§ Text under study:

______

Our paths would cross once more. In June 2012 I was headed to University of Venda, South Africa, for the biennial conference of the International Society for the Oral Literatures of Africa (ISOLA). But before heading up north on that trip, I had been invited by Professor Chuma Himonga, Warden of the all Africa House at University of Cape Town, to give a lecture on African culture in a global space. In the course of our exchange, I learnt that Harry was still at UCT; so, I called on him, both for old times’ sake and to pick his brain on what specific angle would resonate with my South African audience. Our conversation was unhurried and yet straight to the point. It may well have been because it was an international call, but at the end, we ended on music. The talk, “Auto-tune: African Cultural ‘Authenticity’ in a Global Age,” tried to connect Kanye West’s 2008 album, 808s & Heartbreak,with new cultural formations in Africa that were based on consumerist attitudes and global hybridization. 808s & Heartbreak’s most prominent musical feature is West’s wholesale use of the auto-tune for vocalizations. By 2012, the brand of pop music being produced in Nigeria, Ghana, and Senegal featuring a blend of West African highlife, American rap, and Euro techno had taken flight across African Diaspora communities. Later to be identified, incorrectly, as “Afrobeats,” the catchy, up-tempo music relies on a generous use of auto-tune processors for the vocals. I was identifying an African definition of its place in the world through an unabashed embrace of global trends as part of its own definition of its cultural identity.
After the talk on campus, Harry and I retired to a pub nearby for libations, and the long walk down UI’s memory lane began. But inevitably, we veered to the trouble with Nigeria, with Africa, with South Africa. He had lived in South Africa long enough to feel the pressure points. He had traveled to the West and seen the different sets of challenges there. But he had also grown to appreciate the ambiguities of geo-political spaces. This was a much mellower Harry, contemplating the business of the profession at midlife. He had had big bites of opportunities in teaching, research, and administration. He didn’t talk much about family. You met Harry, and the fullness of his genial personality stopped you from wanting to ask for more of him.
Now he is emptied of this world, succumbing to the cancerous ravage of his body. Night has come for a friend, his prodigious mind now shuttered. Let his words echo through time, alive in our hearts. Harry, have the last word:
Night
grief grips us all
clouds wrangle in the skies
the rain weary of its showers
moans in the slums and
darkness feeds on every face
in the silence of the soul
echoes the voice of a lost dream
a wasted rain, a wasted land…
(From “Three Moods, One Sunday)
Note: Chiji Akọma is Associate Professor of African and African Diaspora Literatures, and Chair of the Department of Global Interdisciplinary Studies at Villanova University, US.

______

§ Excerpted records:

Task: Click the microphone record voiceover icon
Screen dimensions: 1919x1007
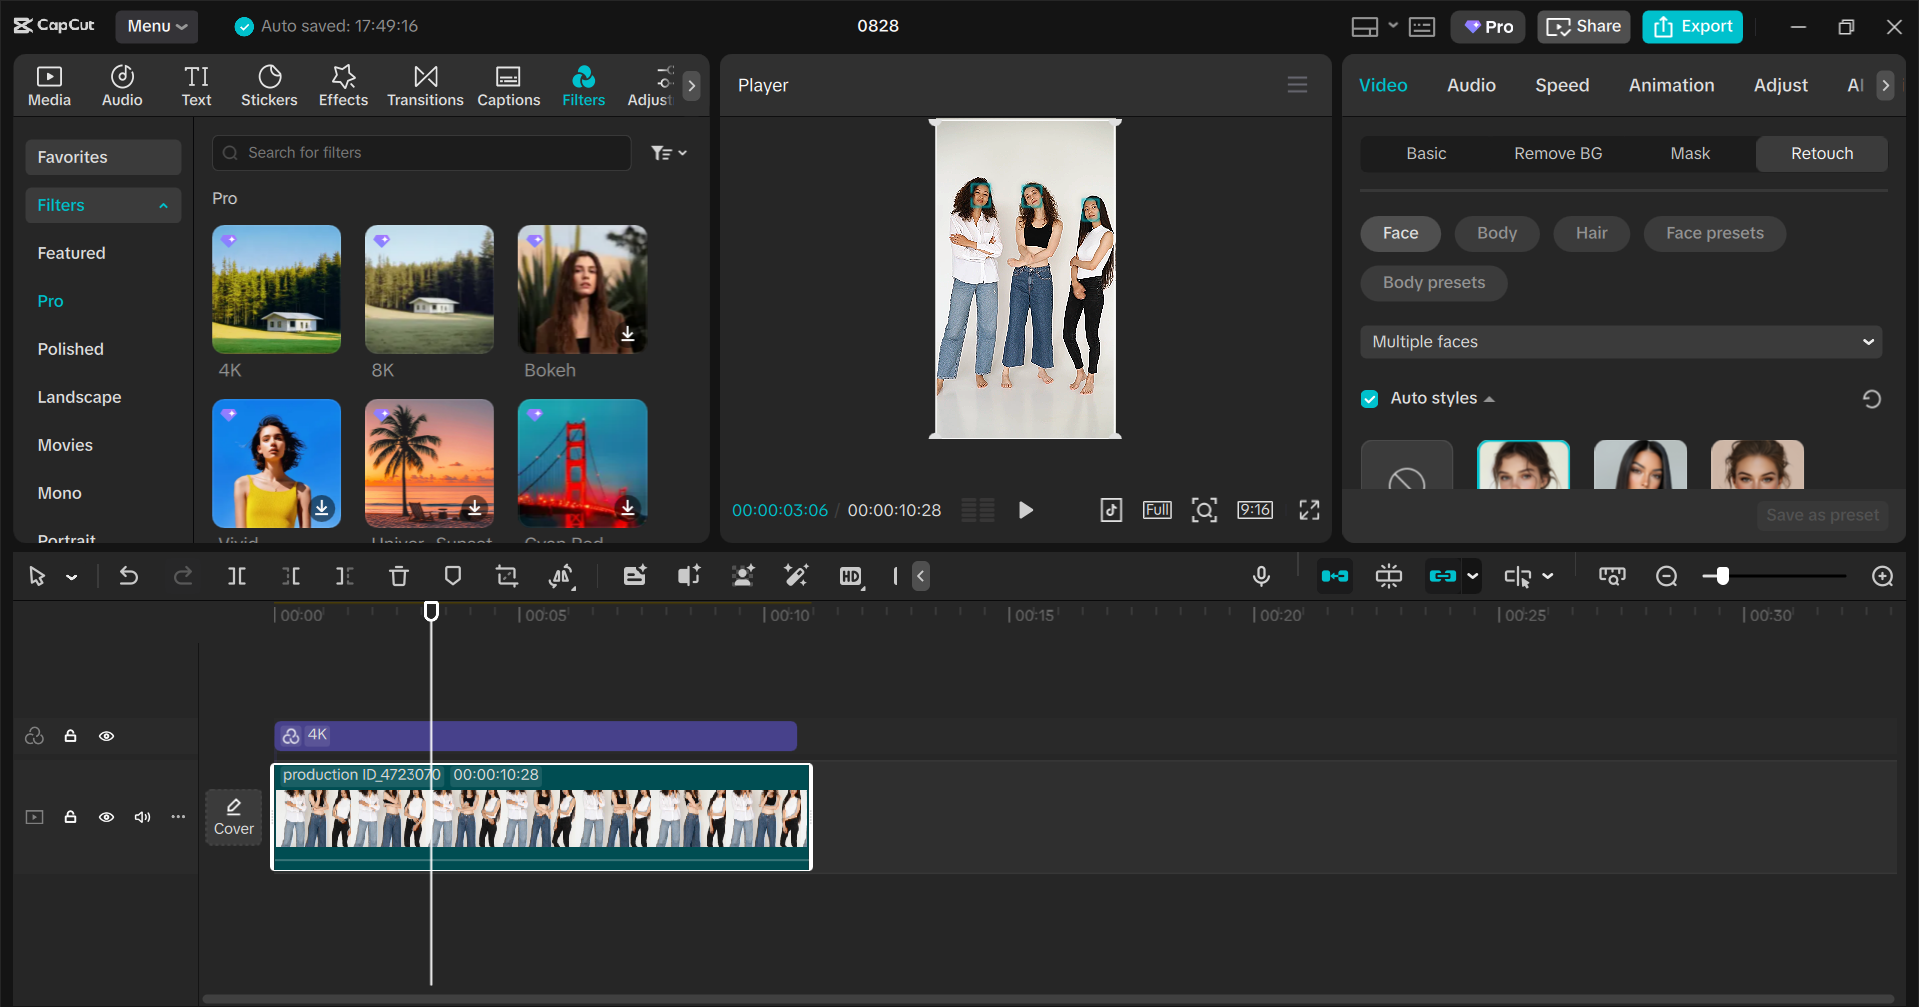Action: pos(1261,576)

______

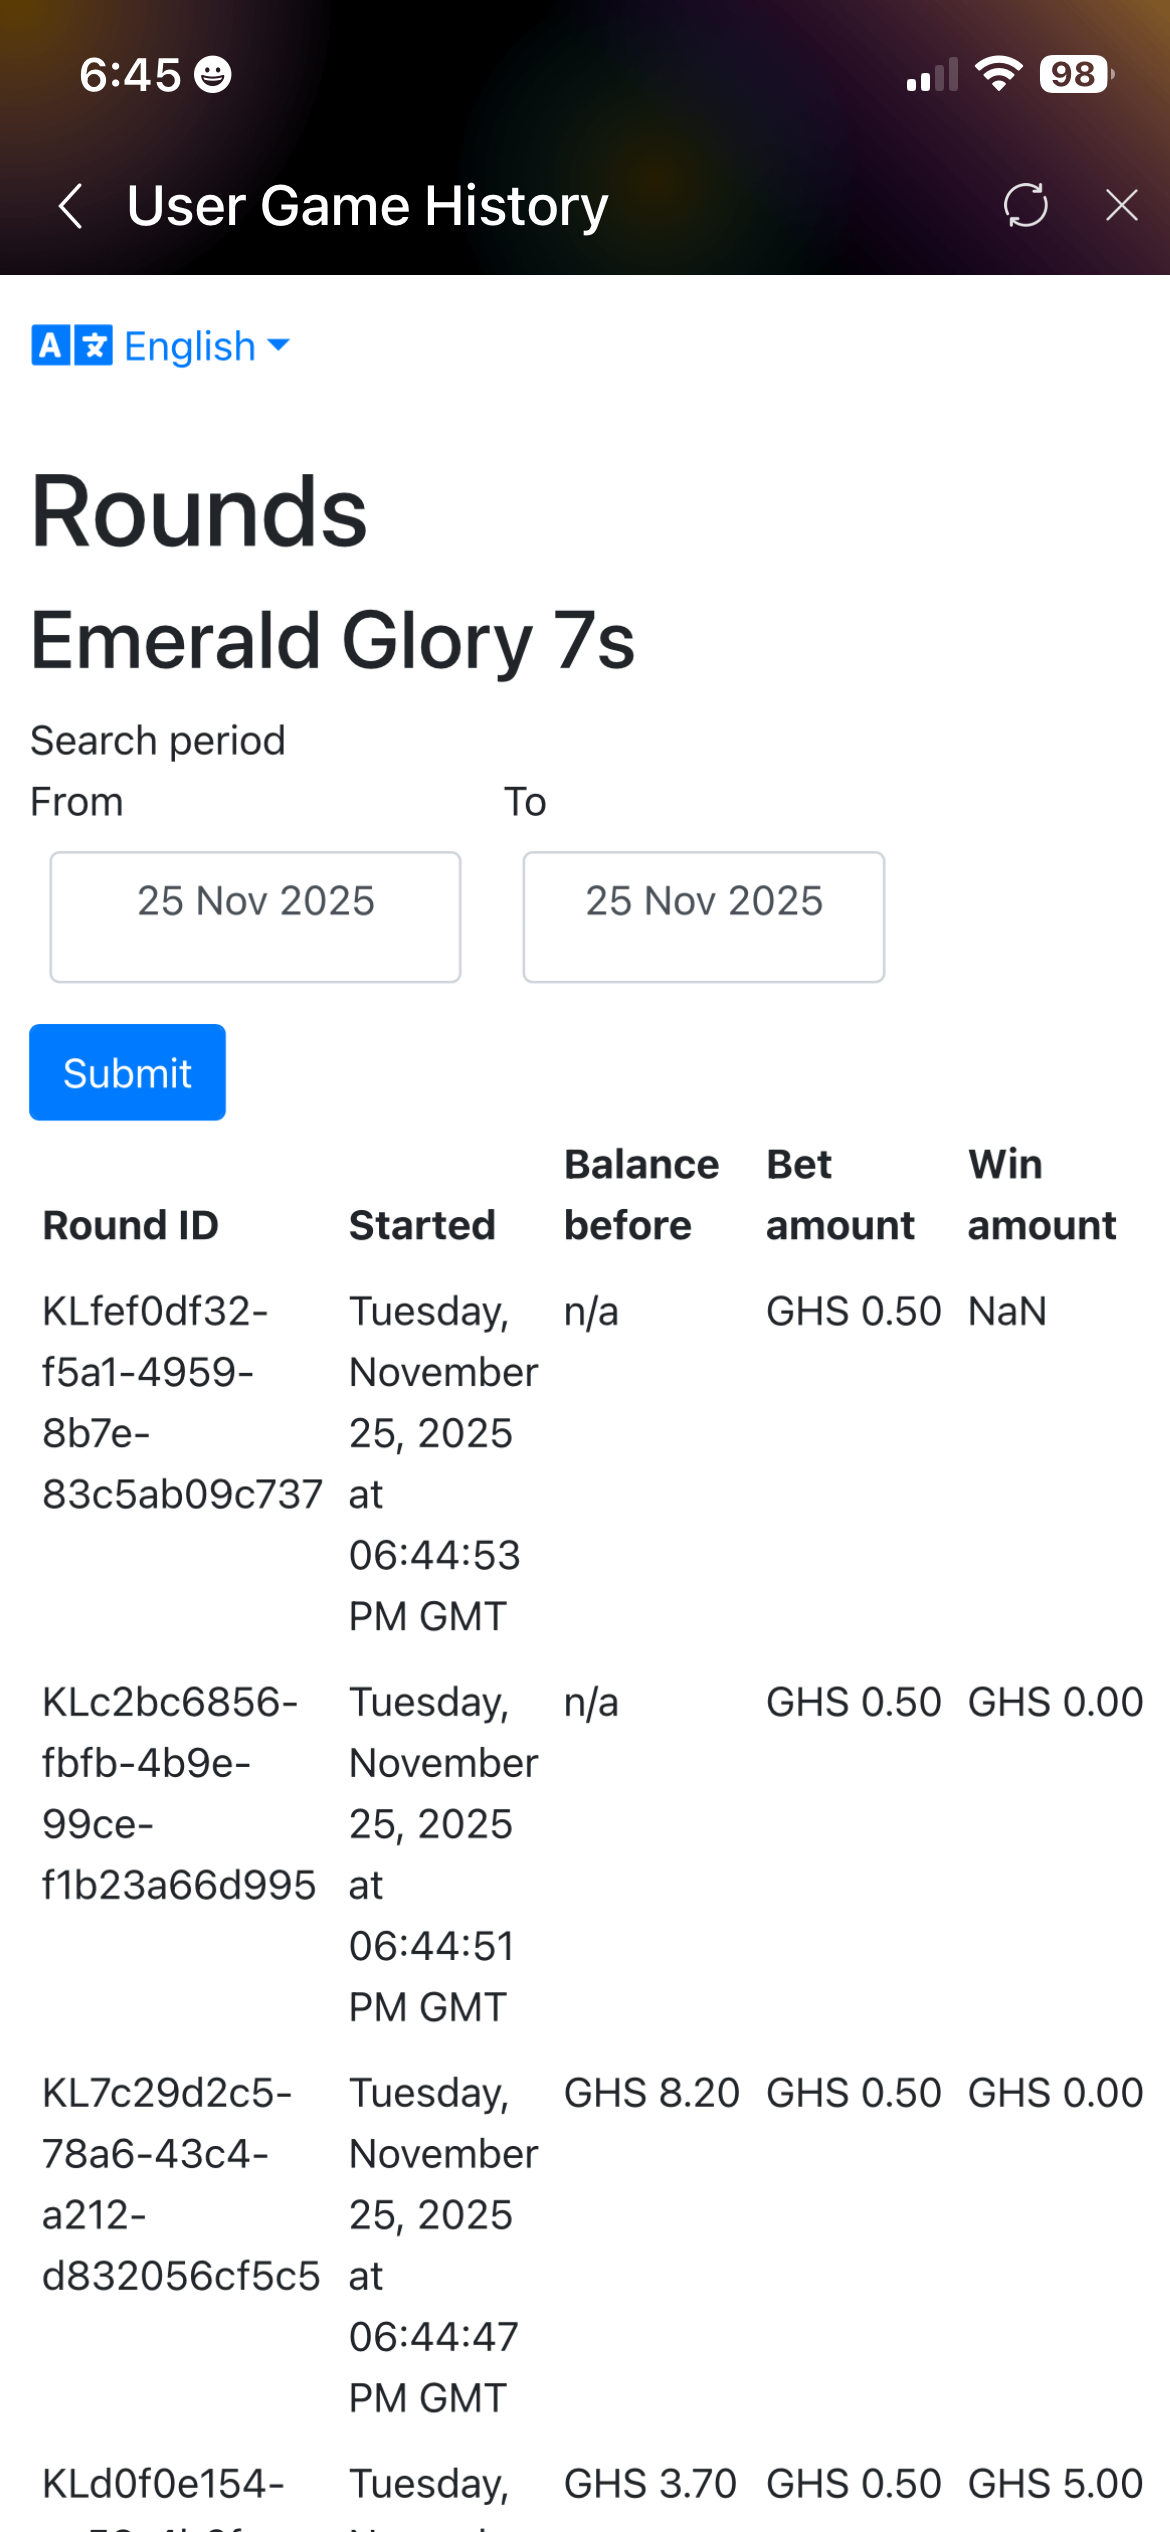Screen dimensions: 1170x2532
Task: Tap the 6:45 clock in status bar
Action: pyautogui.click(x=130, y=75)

______

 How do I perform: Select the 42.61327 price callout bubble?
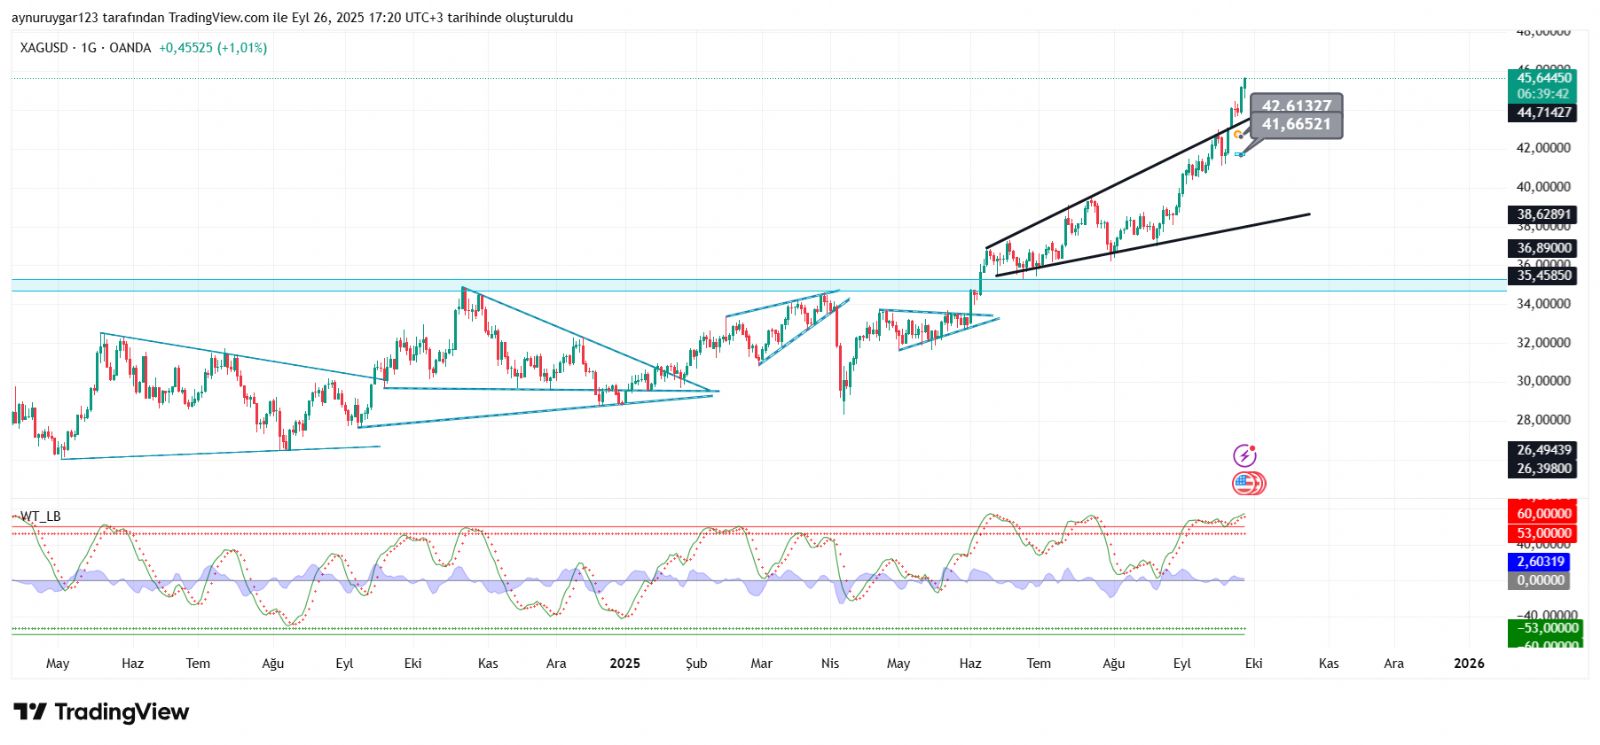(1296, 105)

______

§ Things to do:
(a) Please retype the stretch of the tribute to Harry from "After the talk" through "more of him.".
(b) According to the tribute to Harry, which Kanye West album did the lecture try to connect with new cultural formations in Africa?
The items are separate from the tribute to Harry.

§ Results of the exercise:
(a)
After the talk on campus, Harry and I retired to a pub nearby for libations, and the long walk down UI’s memory lane began. But inevitably, we veered to the trouble with Nigeria, with Africa, with South Africa. He had lived in South Africa long enough to feel the pressure points. He had traveled to the West and seen the different sets of challenges there. But he had also grown to appreciate the ambiguities of geo-political spaces. This was a much mellower Harry, contemplating the business of the profession at midlife. He had had big bites of opportunities in teaching, research, and administration. He didn’t talk much about family. You met Harry, and the fullness of his genial personality stopped you from wanting to ask for more of him.

(b) 808s & Heartbreak, from 2008.